Empezó el show

Salvador Hernández Vélez
Salvador Hernández Vélez

El pasado 20 de enero, Trump se convirtió en el presidente número 45 de Estados Unidos. Es el de mayor de edad al asumir la máxima silla de poder del país vecino y también el más pendenciero. Amenaza a todos. Lo mismo a mexicanos que a empresarios de su país y de otras latitudes. Reta a los medios de comunicación, así como a los gobernantes de otros estados-nación.

El nuevo líder mundial no integró ningún latino en su gabinete. Es la primera vez desde hace veinticinco años que la minoría latina, que es el 18 por ciento de los estadounidenses, está expatriada. Trump acusó de forma perversa a los mexicanos-estadounidenses de ser lo peor. Él y sus consejeros neofascistas se sienten hombres blancos agraviados y ven en los latinos, y en su inmigración a EU, una competencia para el dominio blanco que hay que parar y revertir.

Respecto a la equidad de género en el gobierno de Trump hay un significativo retroceso. Barack Obama nombró en 2009 más mujeres que ningún presidente anterior (un total de ocho al frente de las Secretarías de Estado, Seguridad Nacional, Interior, Comercio, Trabajo, Salud y Servicios Humanos, la Fiscal General del Estado, además de la Embajadora ante la ONU). El gabinete del actual presidente representa un paso atrás, muy preocupante. Cabe destacar el siguiente dato: EU es un país donde solo han tenido 32 mujeres en sus gabinetes presidenciales en toda su historia.

Por primera vez desde 1993, ninguna mujer estará al frente de alguno de los cuatro grandes Departamentos: Estado, Defensa, Tesoro o Justicia, aquellos que pesan más en cualquier administración, y desde luego, también en la primera potencia económica mundial.

Trump ganó a pesar de haber planteado eliminar la financiación de la planificación familiar, y cuestionó en su campaña la necesidad de combatir la brecha salarial. Pero a pesar de ello, ganó el voto de las mujeres blancas. Un 53 por ciento frente a un 43 que votó a Hillary Clinton.

Lo más grave es que a unas horas de haber asumido el poder ya hay voces que anuncian situaciones catastróficas de diferente tipo. Por ejemplo Willy Wimper, exsecretario de Estado del Ministerio de Defensa de Alemania, cree “que en Washington los perdedores de las elecciones no quieren aceptar al nuevo presidente” y “lo que ocurre suena al principio de una guerra civil”, agrega que “en EU hay una red de resistencia contra el nuevo presidente.”

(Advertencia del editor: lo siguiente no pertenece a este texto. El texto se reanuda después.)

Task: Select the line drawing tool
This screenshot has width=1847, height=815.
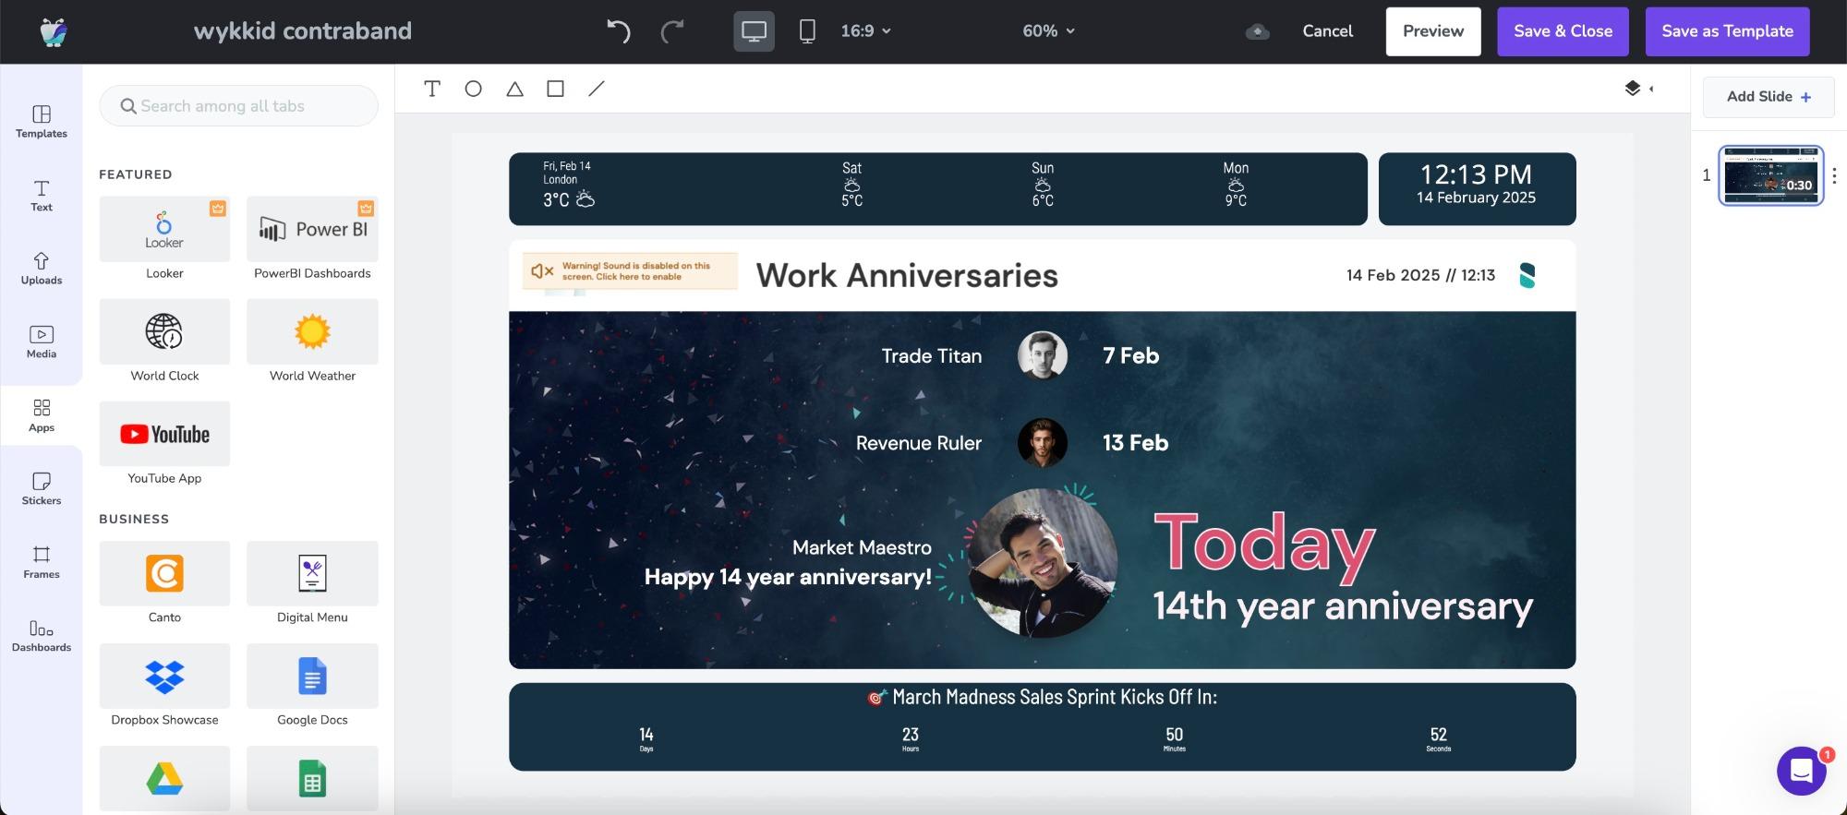Action: tap(597, 89)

Por su parte, Paul Craig Roberts, exfuncionario del Tesoro del gobierno de Reagan, comenta que la situación se está poniendo grave: “Si los oligarcas neoconservadores o de seguridad militar están dispuestos a actuar tan públicamente en violación de la ley contra un presidente entrante que podría acusarles y someterles a juicio por alta traición, ¿estarían dispuestos a asesinar al presidente electo?” Apenas empieza y ya hablan de la posibilidad de asesinato.

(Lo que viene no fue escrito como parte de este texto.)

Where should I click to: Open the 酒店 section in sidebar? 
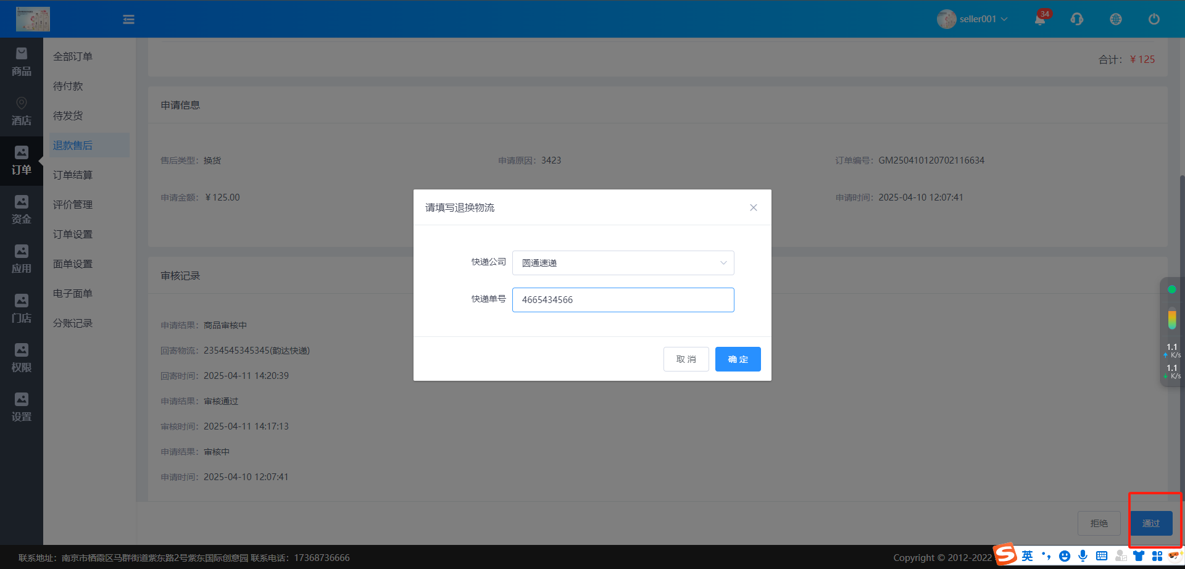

Por otra parte, los problemas que se avecinan también son de otra índole, por ejemplo, el gabinete de Trump es de multimillonarios que piensan que los pobres y la clase trabajadora no son ricos porque son flojos. Andrew Puzder, el nuevo secretario de trabajo, cree que los trabajadores no deben tener descansos y se opone a cualquier aumento del salario mínimo.

El proteccionismo ha vuelto también y permanecerá, hasta que le caiga encima a la economía estadounidense. En su toma de posesión se refirió a cómo, durante décadas se enriqueció a la industria extranjera a expensas de la industria estadounidense. Mencionó que bajo el esquema anterior “una por una, las fábricas se cerraron (…) sin siquiera pensar en los millones y millones de trabajadores estadounidenses que quedaron atrás”. Pero no dice que fueron las trasnacionales las que se trasladaron fuera por los altos costos salariales dentro de EEUU e instalaron el outsourcing para mejorar su productividad.

Pero le guste o no, Trump tendrá que lidiar con el sistema de contrapesos que impone el sistema estadounidense: el Partido Republicano y su agenda, los gobernadores y su racionalidad más bien local, el Congreso, la Constitución, la Corte Suprema, el sistema federal que dota a los estados de la Unión de amplios márgenes de autonomía.

En suma, Trump no solo es un peligro para México, lo es para el mundo entero; pero también para la democracia estadounidense, que tendrá que lidiar con las ocurrencias autoritarias de su nuevo presidente.